We still haven’t fully healed from the bitter things we have said to each other throughout the last decade. So, we don’t do that anymore either.
Now, we hurt each other with silence.
A silence that lasts a few hours, days, weeks …
This time, it has lasted over a month. A month of him not sending me a random interesting fact about the world or a pun related to said fact. A month of me not sending him assorted screenshots and forwards from my chats with other people. A month of us not calling each other to discuss how to convince the mother about something, anything.
Doesn’t help that once you grow up, you realise you are the intervention you need to end these fights. And that’s asking for too much out of you sometimes.
Memory makes things worse. It unfailingly keeps throwing all the not-so-good-but-still-good times at me. Like this one time in college when he had come to meet me in Chandigarh from our hometown Kurukshetra and told me he had lost his best friend, Buzo, our family’s German Shepherd, to a heat stroke.
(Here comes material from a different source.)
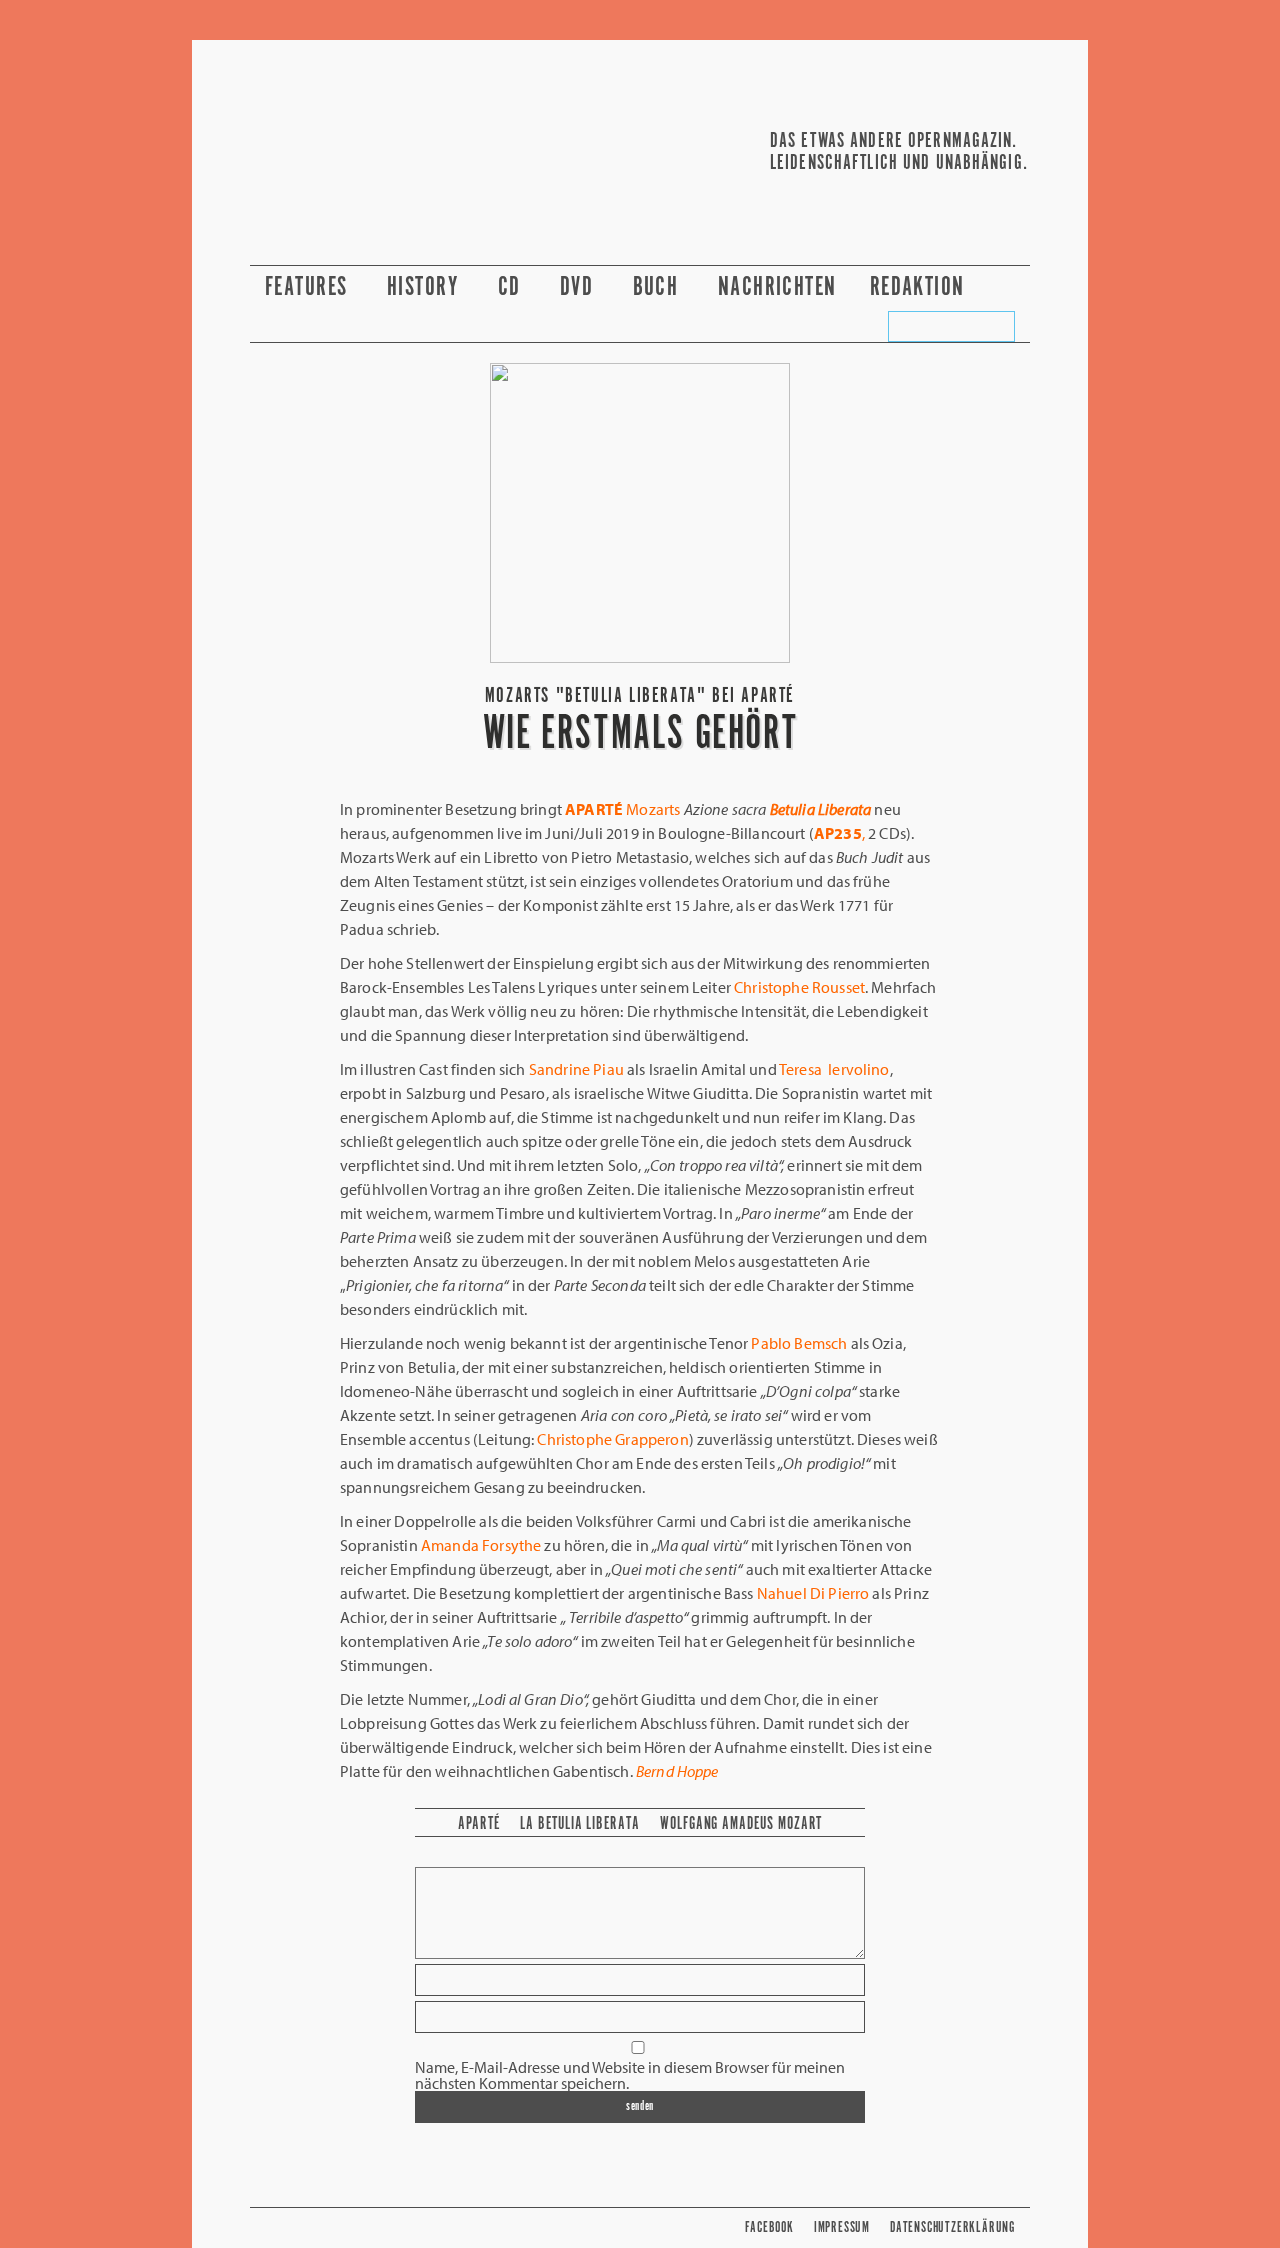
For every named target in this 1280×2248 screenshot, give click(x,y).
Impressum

We sat under a tree in Sector 17’s market, in silence. It was mournful, it was also peaceful. It was a moment that was only ours.
I’m also reminded of the time silence actually helped us siblings avoid another silent war in the making. This was from a few years ago when he had returned home from abroad after a while and I was quite excited to spend time with him. In a rare occurrence, I even took a few days off from work which my then boss Ravi was happy to give.
When I came home though, I felt he had no time for me, seeing him surrounded by his friends who had also arrived at our place from everywhere.
It wasn’t his fault that everyone wanted a piece of him. Nevertheless, I decided to cut the trip short and leave sooner than I had initially planned. When he asked, I told him it was for work. He didn’t seem upset.
He went into the kitchen to get my food since I hadn’t eaten until then. On his way to my room, he noticed the curry had paneer in it. I was avoiding dairy religiously back then because I had just been diagnosed with PCOS. He went on to remove every single piece of cottage cheese from the curry with a spoon.
I couldn’t be angry at him after that.
Last week, I told my husband in a casual conversation that “I am a human.” Normally, that sentence is followed by me adding “though my brother has doubts and often asks me if I feel like laughing at this statement …”
That day, I didn’t feel like laughing.
This whole thing feels like heartbreak, but I have no breakup songs or romcoms to fall back on or find myself in. Because they either talk about lovers or friends.
As a sibling missing her brother while we are amidst a cold war, I feel severely under-represented in art and (pop) culture. There’s hardly anything there to help me deal with this.
The upside to this is that there aren’t many siblings of social media thrusting their bond in my face, at least.
The obvious downside is that I have to deal with it on my own … until one of us sends an emoji to the other, or a message “by mistake”, or responds directly to the other’s message on one of the many family WhatsApp groups that both of us are members of.
Maybe all of the above will happen soon. Or my bestie will end up texting him to tell him that I miss him, even though I have categorically told her not to.
Until then, I will ruminate and rant.
It’s one of those things that feels like therapy but really isn’t.